#### [Input records]
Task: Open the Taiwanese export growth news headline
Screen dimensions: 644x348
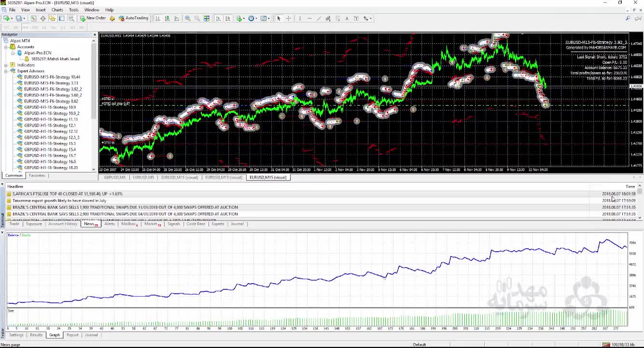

--

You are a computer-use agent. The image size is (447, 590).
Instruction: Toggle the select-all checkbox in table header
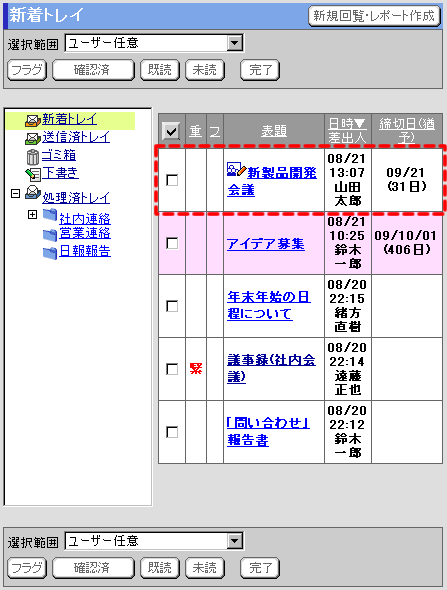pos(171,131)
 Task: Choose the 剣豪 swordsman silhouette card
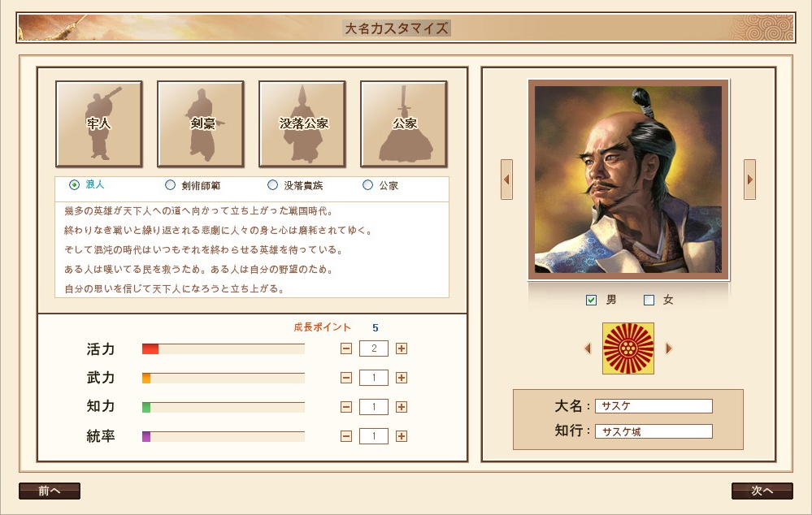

#### [Task to complete]
Since the pictures are not part of the copy, please transcribe only the lines above from the one with "You are a computer-use" through the one with "Task: Choose the", exactly and with both ends.

#### [Reply to the task]
You are a computer-use agent. The image size is (447, 590).
Instruction: Toggle the select-all checkbox in table header
pos(171,131)
 Task: Choose the 剣豪 swordsman silhouette card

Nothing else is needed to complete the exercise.